▸ **Problem**: Reproduce all of the data below verbatim, line for line.

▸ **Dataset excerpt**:
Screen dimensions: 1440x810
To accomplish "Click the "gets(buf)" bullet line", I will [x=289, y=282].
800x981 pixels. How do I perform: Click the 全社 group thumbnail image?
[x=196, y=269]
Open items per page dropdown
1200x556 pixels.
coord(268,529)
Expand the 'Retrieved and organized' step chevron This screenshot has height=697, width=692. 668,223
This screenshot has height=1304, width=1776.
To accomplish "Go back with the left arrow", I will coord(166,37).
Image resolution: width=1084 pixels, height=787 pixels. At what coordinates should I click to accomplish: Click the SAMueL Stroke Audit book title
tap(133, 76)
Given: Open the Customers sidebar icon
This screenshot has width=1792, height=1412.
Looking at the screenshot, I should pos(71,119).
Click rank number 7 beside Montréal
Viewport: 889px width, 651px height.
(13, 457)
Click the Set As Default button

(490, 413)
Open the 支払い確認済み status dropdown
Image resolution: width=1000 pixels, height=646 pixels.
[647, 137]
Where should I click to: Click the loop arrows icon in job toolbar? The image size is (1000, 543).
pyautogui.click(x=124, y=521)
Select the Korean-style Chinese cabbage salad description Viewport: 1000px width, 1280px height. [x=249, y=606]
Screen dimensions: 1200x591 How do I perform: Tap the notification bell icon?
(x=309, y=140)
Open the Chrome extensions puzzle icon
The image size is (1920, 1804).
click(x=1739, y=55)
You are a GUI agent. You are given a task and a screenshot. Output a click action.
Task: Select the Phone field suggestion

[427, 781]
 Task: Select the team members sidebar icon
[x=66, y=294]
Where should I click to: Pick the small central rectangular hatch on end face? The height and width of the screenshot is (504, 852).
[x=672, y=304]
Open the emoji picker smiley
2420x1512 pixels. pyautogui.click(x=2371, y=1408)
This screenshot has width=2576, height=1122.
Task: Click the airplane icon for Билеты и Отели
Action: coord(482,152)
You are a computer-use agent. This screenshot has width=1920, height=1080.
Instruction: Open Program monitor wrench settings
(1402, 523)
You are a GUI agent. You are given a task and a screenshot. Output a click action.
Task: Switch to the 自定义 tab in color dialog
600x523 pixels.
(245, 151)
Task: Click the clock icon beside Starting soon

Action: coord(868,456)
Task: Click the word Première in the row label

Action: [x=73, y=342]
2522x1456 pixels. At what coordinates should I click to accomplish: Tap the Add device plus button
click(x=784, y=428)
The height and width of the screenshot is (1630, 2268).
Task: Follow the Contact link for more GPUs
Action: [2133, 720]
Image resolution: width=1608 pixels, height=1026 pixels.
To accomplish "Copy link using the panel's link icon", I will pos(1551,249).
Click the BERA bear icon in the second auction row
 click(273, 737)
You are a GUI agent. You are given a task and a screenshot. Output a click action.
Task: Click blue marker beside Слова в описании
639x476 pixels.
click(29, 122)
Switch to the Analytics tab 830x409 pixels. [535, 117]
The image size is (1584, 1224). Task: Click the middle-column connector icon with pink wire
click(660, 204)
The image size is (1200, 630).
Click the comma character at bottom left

▸ **Written answer**:
Screen dimensions: 1440x810
To accomplish "Click the "gets(buf)" bullet line", I will [x=289, y=282].
800x981 pixels. How do I perform: Click the 全社 group thumbnail image?
[x=196, y=269]
Open items per page dropdown
1200x556 pixels.
coord(268,529)
Expand the 'Retrieved and organized' step chevron This screenshot has height=697, width=692. 668,223
This screenshot has height=1304, width=1776.
To accomplish "Go back with the left arrow", I will coord(166,37).
Image resolution: width=1084 pixels, height=787 pixels. At what coordinates should I click to accomplish: Click the SAMueL Stroke Audit book title
tap(133, 76)
Given: Open the Customers sidebar icon
This screenshot has width=1792, height=1412.
Looking at the screenshot, I should pos(71,119).
Click rank number 7 beside Montréal
Viewport: 889px width, 651px height.
(13, 457)
Click the Set As Default button

(490, 413)
Open the 支払い確認済み status dropdown
Image resolution: width=1000 pixels, height=646 pixels.
[647, 137]
Where should I click to: Click the loop arrows icon in job toolbar? The image size is (1000, 543).
pyautogui.click(x=124, y=521)
Select the Korean-style Chinese cabbage salad description Viewport: 1000px width, 1280px height. [x=249, y=606]
Screen dimensions: 1200x591 How do I perform: Tap the notification bell icon?
(x=309, y=140)
Open the Chrome extensions puzzle icon
The image size is (1920, 1804).
click(x=1739, y=55)
You are a GUI agent. You are given a task and a screenshot. Output a click action.
Task: Select the Phone field suggestion

[427, 781]
 Task: Select the team members sidebar icon
[x=66, y=294]
Where should I click to: Pick the small central rectangular hatch on end face? The height and width of the screenshot is (504, 852).
[x=672, y=304]
Open the emoji picker smiley
2420x1512 pixels. pyautogui.click(x=2371, y=1408)
This screenshot has width=2576, height=1122.
Task: Click the airplane icon for Билеты и Отели
Action: coord(482,152)
You are a computer-use agent. This screenshot has width=1920, height=1080.
Instruction: Open Program monitor wrench settings
(1402, 523)
You are a GUI agent. You are given a task and a screenshot. Output a click action.
Task: Switch to the 自定义 tab in color dialog
600x523 pixels.
(245, 151)
Task: Click the clock icon beside Starting soon

Action: coord(868,456)
Task: Click the word Première in the row label

Action: [x=73, y=342]
2522x1456 pixels. At what coordinates should I click to accomplish: Tap the Add device plus button
click(x=784, y=428)
The height and width of the screenshot is (1630, 2268).
Task: Follow the Contact link for more GPUs
Action: [2133, 720]
Image resolution: width=1608 pixels, height=1026 pixels.
To accomplish "Copy link using the panel's link icon", I will pos(1551,249).
Click the BERA bear icon in the second auction row
 click(273, 737)
You are a GUI agent. You are given a task and a screenshot. Output a click action.
Task: Click blue marker beside Слова в описании
639x476 pixels.
click(29, 122)
Switch to the Analytics tab 830x409 pixels. [535, 117]
The image size is (1584, 1224). Task: Click the middle-column connector icon with pink wire
click(660, 204)
The image size is (1200, 630).
Click the comma character at bottom left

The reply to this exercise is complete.